The median age of the patients with ESRD (7 males and 12 females) was 51 years (range, 36–65 years). All 19 patients were hypertensive, 6 were diabetic, 8 had hyperlipidemia, 5 smoked, and 2 were ex-smokers.

preparation of muscle samples
Muscle samples were coarsely ground in liquid nitrogen with a mortar and pestle over dry ice. The coarse powdered muscle was then split into two aliquots; one aliquot was homogenized for immunoblotting, and the other was homogenized for the measurement of tissue content of cTnT, CK, and CK isoenzymes. The other frozen portion, collected at the time of surgery, was retained for immunohistochemical analysis.

preparation of cytosolic and myofibrillar fractions for assay of CK and cTnT
Cytosolic and myofibrillar extracts of muscle samples were prepared according to the method of Bodor et al. (19). Approximately 30 mg of coarsely ground muscle powder was homogenized in 3 mL of 0.05 mol/L Tris buffer (pH 7.4) in an Ultra-Turrax homogenizer (Merck). The homogenate was incubated for 1 h at 4 °C and centrifuged at 100 000g for 1 h. The supernatant was retained, and the pellet was resuspended in 3 mL of 0.05 mol/L Tris buffer. This process was repeated twice to produce a cytosolic fraction. The three aliquots containing the cytosolic fraction were then pooled, aliquoted, and stored at -80 °C until analysis for CK, CK isoenzymes, cTnT, and total protein. The pellet remaining after the last centrifugation (containing the myofibrillar proteins) was resuspended in 3 mL of 0.05 mol/L Tris (pH 8.0) containing 8 mol/L urea, 1 mmol/L CaCl₂, and 15 mmol/L ß-mercaptoethanol. This suspension was incubated for 1 h at room temperature and then centrifuged at 20 000g for 30 min. The supernatant was retained, and the pellet was resuspended in 3 mL of the same buffer. This process was repeated twice more to extract the myofibrillar fraction. The three aliquots of myofibrillar fraction were pooled.
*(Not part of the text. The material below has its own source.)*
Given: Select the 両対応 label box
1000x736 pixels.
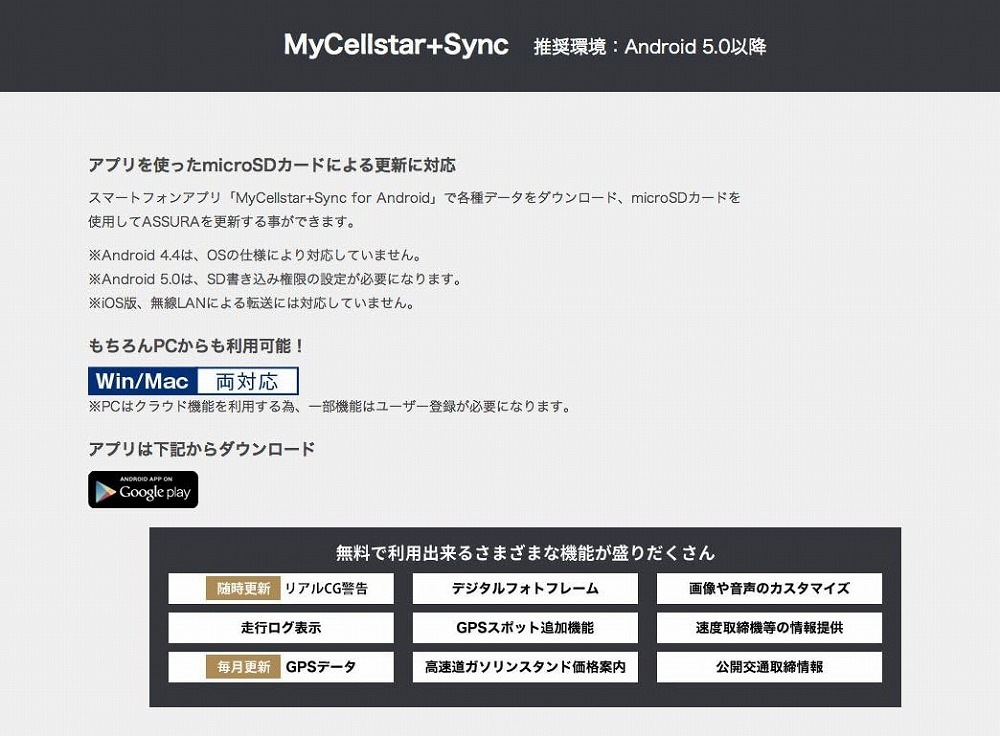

Urea was removed from the myofibrillar fraction by use of a PD-10 sample preparation gel exclusion cartridge (Amersham Pharmacia Biotech), in accordance with the manufacturer’s instructions; the eluent was Tris buffer without urea. This solution was then used for the analysis of cTnT, CK, CK isoenzymes, and total protein concentrations.
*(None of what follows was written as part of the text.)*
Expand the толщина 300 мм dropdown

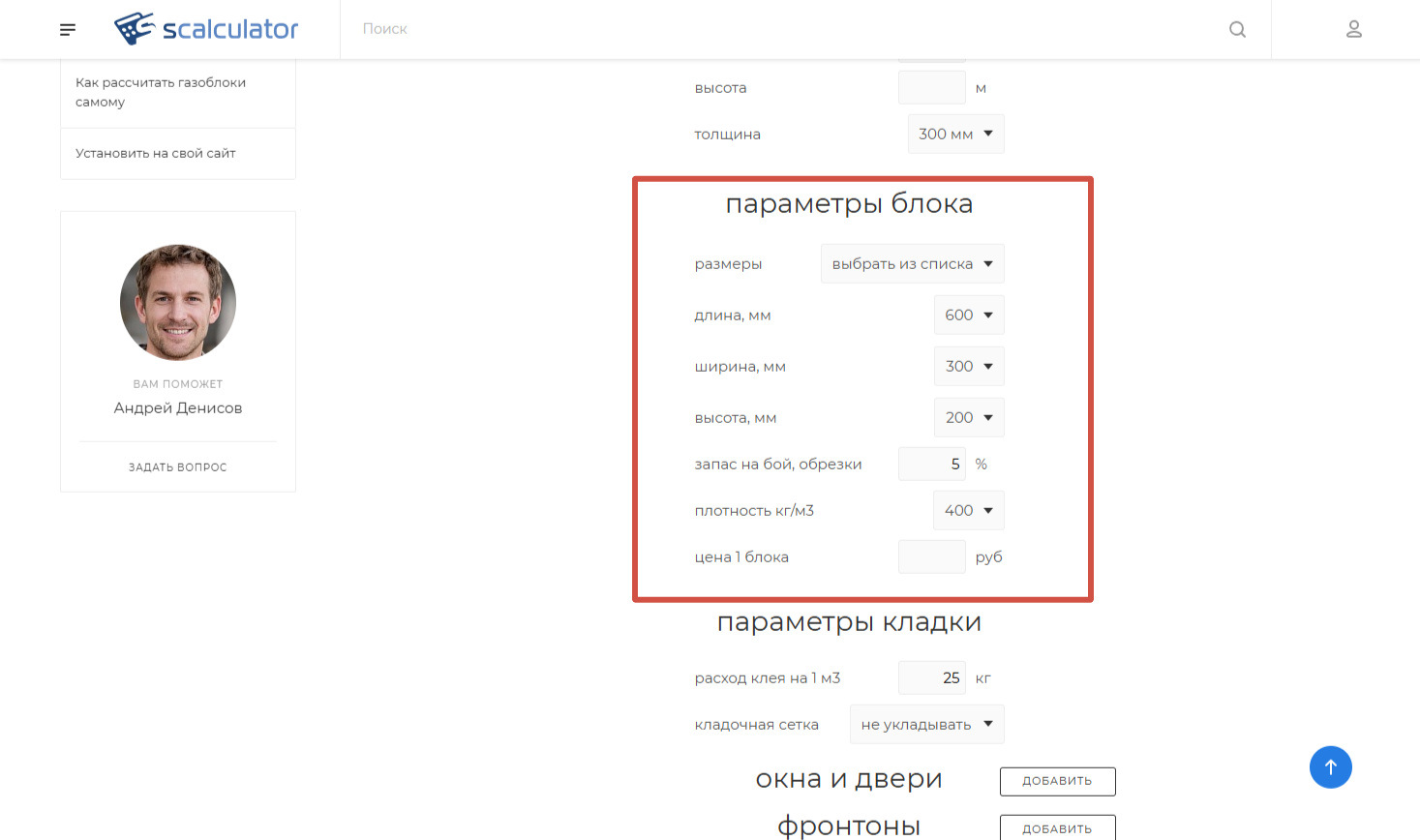pos(955,134)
measurement of CK isoenzymes and cTnT
Total CK activity was measured quantitatively by the N-acetylcysteine activated (Roche) method on a Cobas Mira (Roche) analyzer at 37 °C. Cytosolic extracts were used to measure CK isoenzymes, which were separated and quantified by agarose gel electrophoresis in the Rapid Electrophoresis system (Helena Laboratories). cTnT was measured by the second-generation Enzymune method, performed on an ES300 analyzer (Roche). The lower limit of detection for this assay has been reported as 0.01 µg/L, with a functional sensitivity (between-assay CV = 20%) of 0.05–0.1 µg/L (20)(21). This lower limit of detection is comparable to that of the newer assay in current use (third generation), although the reproducibility of the newer assay has been improved at lower concentrations. According to the manufacturer’s package insert, good correlation has been shown between the second- and third-generation assays at concentrations of 0.02–20 µg/L (r = 0.98).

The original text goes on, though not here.